- Directed by: Darcy Conyers
- Written by: Darcy Conyers
- Produced by: Darcy Conyers David Henley
- Starring: John Slater Joan Newell
- Cinematography: S.D. Onions
- Edited by: Helen Wiggins
- Music by: Philip Green
- Production company: Darcy Conyers Productions
- Distributed by: Associated British-Pathé
- Release date: April 1957;
- Running time: 56 minutes
- Country: United Kingdom
- Language: English

= The Devil's Pass =

1957 British film by Darcy Conyers

The Devil's Pass is a 1957 British drama film directed and written by Darcy Conyers and starring John Slater and Joan Newell.

==Plot==
Hard-up Bill Buckle has had to sell his fishing boat. The new owners plan to wreck it in a dangerous channel called the "Devil's Pass", but Bil and a stowaway, Jim, manage navigate the abandoned boat through the channel and bring her home safely.
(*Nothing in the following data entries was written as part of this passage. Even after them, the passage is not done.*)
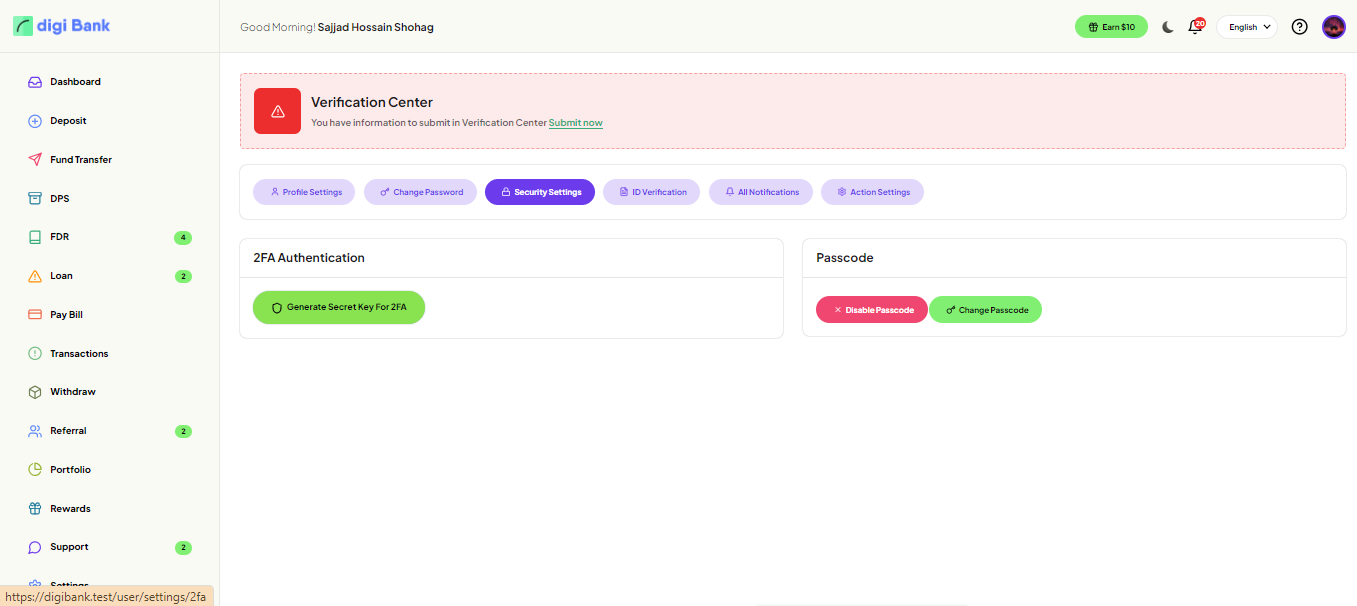Disable Passcode using the red button

871,310
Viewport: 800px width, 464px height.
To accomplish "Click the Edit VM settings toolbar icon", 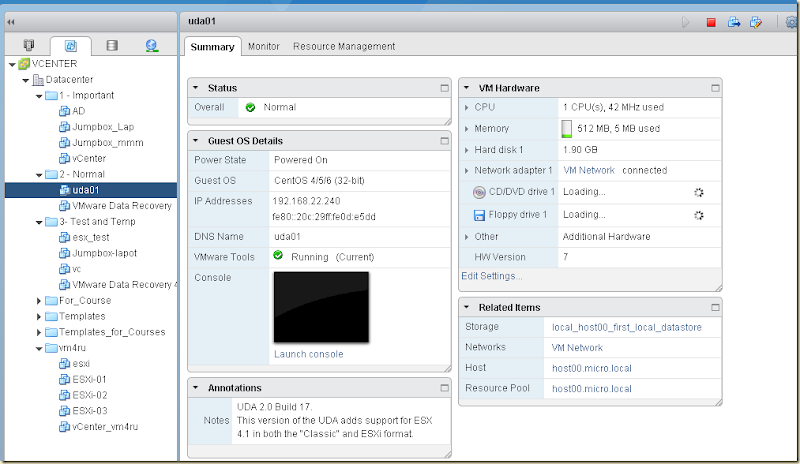I will click(757, 22).
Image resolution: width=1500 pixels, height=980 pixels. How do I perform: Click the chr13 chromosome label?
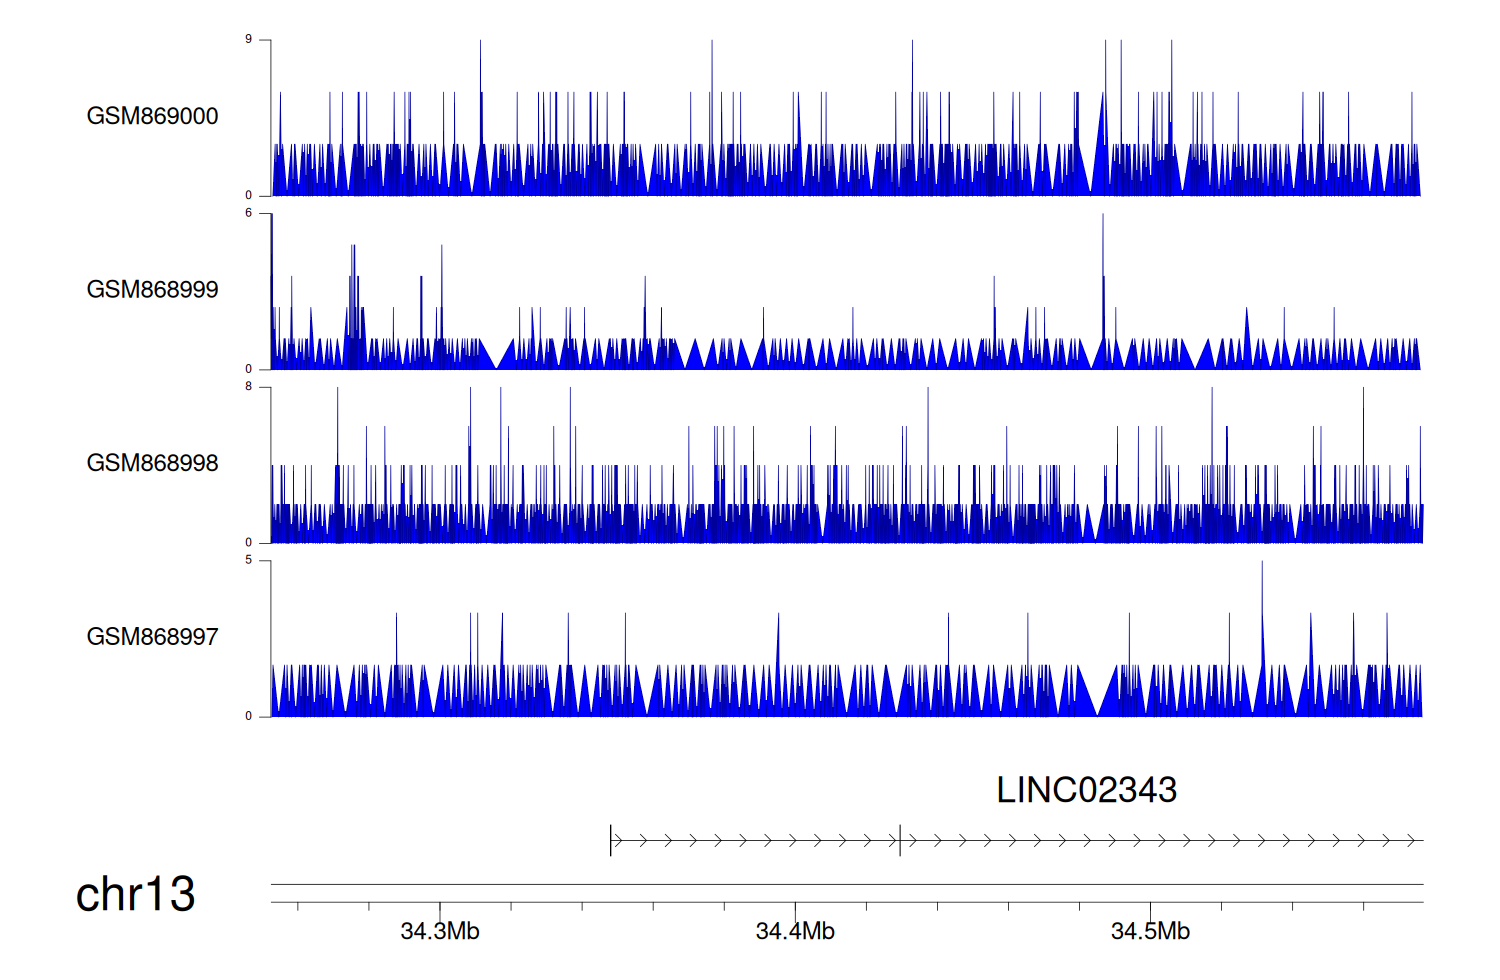pyautogui.click(x=135, y=894)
With the salvage money Bill is finally able to marry his girlfriend Jan.

==Cast==
- John Slater as Bill Buckle
- Christopher Warbey as Jim
- Joan Newell as Nan Trewney
- Charles Leno as headmaster
- Joy Rodgers as kitchen maid
- Richard George as Ted Trelawney
- Archie Duncan as George Jolly
- Ewen Solon as Job Jolly
- Clem Listeras Grunt Jolly
- Peter Martyn as Mr. Smith
- Martin Wyldeck as young master
- Diana Hope as pretty girl
- Bart Allison as Watkins
- Frank Hawkins as man in pub
- Roger Slater as 1st. boy
- Jeremy Moray as 2nd boy
- Ernest Lister as Harry

==Production==
It was produced at Kensington Studios in London. The film's sets were designed by the art director Ken Adam.

==Reception==
The Monthly Film Bulletin wrote: "Very well photographed (at Brixham, Devon) and including scenes at the British Seaman's Orphan Boys' Home, this is an unpretentious but agreeable film. Despite the limitations of heavy sentimentality and a rather stilted script, it has an unconventional and characteristic charm."

Picturegoer wrote: "All highly improbable."

In British Sound Films: The Studio Years 1928–1959 David Quinlan rated the film as "mediocre", writing: "agreeable most improbable. Shot in Brixham, Devon."